REQUISITOS DA TAREFA:
Por favor, reescreva em forma de lista numerada o material que vai do início até a linha que contém "Looking at the screenshot, I should 340,1371.", incluindo essa linha, sem as linhas em branco.

TRECHOS DO MATERIAL:
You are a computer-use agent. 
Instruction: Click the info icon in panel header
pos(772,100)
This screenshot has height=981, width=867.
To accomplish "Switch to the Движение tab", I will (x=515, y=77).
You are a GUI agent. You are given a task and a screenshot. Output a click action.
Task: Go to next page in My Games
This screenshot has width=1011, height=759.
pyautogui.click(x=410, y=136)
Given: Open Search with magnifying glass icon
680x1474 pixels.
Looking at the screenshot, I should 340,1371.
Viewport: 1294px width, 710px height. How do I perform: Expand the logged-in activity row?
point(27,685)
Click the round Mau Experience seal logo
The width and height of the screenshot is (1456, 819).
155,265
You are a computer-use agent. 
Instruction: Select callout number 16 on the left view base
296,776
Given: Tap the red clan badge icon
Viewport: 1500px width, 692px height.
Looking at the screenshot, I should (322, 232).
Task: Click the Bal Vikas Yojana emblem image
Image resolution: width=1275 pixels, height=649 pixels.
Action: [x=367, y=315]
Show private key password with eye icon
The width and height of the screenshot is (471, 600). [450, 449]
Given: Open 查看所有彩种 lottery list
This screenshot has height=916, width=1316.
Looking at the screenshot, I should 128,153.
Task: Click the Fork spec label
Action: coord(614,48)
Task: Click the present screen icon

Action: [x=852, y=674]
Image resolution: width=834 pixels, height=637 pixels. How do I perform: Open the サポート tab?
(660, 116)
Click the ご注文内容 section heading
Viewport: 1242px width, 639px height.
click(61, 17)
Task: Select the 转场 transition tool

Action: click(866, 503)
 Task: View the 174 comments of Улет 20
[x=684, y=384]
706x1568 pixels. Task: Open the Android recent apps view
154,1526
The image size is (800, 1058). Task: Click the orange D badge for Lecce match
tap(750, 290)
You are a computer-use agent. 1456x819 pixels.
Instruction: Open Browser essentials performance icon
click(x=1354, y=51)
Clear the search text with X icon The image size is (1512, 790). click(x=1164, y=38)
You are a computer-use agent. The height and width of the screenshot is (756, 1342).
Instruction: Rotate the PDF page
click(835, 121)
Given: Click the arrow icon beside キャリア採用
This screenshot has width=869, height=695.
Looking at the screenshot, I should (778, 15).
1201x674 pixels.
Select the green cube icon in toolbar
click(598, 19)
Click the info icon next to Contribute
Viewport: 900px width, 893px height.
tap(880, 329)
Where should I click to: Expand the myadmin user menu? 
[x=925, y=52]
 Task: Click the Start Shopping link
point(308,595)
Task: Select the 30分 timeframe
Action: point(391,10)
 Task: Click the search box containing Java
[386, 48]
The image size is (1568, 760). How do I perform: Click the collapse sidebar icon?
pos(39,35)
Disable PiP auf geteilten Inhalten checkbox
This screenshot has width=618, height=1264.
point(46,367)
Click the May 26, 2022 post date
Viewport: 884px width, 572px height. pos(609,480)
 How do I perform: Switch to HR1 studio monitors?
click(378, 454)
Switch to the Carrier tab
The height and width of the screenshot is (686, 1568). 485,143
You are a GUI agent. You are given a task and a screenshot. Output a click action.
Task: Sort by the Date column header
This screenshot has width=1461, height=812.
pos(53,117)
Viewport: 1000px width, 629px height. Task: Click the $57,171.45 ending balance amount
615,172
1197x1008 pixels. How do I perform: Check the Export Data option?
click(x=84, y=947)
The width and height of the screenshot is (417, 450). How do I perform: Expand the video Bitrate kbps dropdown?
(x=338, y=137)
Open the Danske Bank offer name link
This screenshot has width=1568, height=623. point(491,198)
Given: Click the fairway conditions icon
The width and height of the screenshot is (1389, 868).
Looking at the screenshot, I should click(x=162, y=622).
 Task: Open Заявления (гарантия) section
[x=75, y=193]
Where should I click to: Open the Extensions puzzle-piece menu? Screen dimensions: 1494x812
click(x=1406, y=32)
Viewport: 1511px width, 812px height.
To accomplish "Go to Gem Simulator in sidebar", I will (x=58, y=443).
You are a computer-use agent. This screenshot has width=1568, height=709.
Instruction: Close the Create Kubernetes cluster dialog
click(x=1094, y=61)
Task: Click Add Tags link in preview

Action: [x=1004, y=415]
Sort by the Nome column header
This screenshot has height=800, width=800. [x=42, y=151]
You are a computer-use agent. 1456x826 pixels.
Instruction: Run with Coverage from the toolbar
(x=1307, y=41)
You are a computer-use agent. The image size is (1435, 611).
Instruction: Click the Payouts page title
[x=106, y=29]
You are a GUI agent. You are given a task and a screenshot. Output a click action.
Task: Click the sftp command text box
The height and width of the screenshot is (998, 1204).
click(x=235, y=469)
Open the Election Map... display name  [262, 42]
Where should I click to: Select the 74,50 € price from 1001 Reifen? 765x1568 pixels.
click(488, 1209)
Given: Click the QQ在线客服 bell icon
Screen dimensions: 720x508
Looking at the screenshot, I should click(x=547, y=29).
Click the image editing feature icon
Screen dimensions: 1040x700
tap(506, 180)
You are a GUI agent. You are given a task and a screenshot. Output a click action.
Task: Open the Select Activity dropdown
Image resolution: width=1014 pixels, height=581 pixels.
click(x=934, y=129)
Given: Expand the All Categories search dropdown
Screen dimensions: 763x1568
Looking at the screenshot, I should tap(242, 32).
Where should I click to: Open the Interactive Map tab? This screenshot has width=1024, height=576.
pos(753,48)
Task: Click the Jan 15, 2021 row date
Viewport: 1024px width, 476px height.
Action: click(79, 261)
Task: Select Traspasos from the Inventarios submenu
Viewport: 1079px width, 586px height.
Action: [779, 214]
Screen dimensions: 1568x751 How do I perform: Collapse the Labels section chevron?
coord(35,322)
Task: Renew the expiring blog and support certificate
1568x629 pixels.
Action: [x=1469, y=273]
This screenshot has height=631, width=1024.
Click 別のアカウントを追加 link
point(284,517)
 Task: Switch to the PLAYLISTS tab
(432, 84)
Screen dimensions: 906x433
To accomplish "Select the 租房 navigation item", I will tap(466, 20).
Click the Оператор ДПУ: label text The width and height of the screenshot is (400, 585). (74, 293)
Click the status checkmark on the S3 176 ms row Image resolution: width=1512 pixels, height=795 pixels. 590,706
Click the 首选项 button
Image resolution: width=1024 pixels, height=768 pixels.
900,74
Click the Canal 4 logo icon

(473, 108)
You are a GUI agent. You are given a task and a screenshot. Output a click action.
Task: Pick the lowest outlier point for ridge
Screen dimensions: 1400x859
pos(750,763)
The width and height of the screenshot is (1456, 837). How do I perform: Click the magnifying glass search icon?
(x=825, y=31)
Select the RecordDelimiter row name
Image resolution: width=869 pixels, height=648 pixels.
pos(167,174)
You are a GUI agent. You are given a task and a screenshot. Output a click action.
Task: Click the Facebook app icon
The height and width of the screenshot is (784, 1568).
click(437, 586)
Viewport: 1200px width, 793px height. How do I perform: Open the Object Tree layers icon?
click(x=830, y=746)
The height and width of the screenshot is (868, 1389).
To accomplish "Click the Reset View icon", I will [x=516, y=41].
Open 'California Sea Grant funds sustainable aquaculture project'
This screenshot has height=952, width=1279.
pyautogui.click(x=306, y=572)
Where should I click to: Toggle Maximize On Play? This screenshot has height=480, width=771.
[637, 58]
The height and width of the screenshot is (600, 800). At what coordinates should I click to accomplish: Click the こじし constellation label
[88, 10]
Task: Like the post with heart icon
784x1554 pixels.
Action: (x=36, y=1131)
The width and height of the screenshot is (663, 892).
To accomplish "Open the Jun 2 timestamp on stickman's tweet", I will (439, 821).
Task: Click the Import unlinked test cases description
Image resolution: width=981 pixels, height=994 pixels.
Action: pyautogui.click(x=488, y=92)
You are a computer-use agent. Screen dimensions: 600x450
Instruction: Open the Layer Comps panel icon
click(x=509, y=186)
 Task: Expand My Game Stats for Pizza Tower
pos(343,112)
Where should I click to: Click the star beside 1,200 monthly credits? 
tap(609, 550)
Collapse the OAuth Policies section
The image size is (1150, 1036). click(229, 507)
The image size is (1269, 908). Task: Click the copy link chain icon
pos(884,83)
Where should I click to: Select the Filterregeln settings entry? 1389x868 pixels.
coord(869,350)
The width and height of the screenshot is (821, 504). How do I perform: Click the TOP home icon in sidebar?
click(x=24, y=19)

TAREFA CONCLUÍDA:
1. You are a computer-use agent. 
2. Instruction: Click the info icon in panel header
3. pos(772,100)
4. This screenshot has height=981, width=867.
5. To accomplish "Switch to the Движение tab", I will (x=515, y=77).
6. You are a GUI agent. You are given a task and a screenshot. Output a click action.
7. Task: Go to next page in My Games
8. This screenshot has width=1011, height=759.
9. pyautogui.click(x=410, y=136)
10. Given: Open Search with magnifying glass icon
11. 680x1474 pixels.
12. Looking at the screenshot, I should 340,1371.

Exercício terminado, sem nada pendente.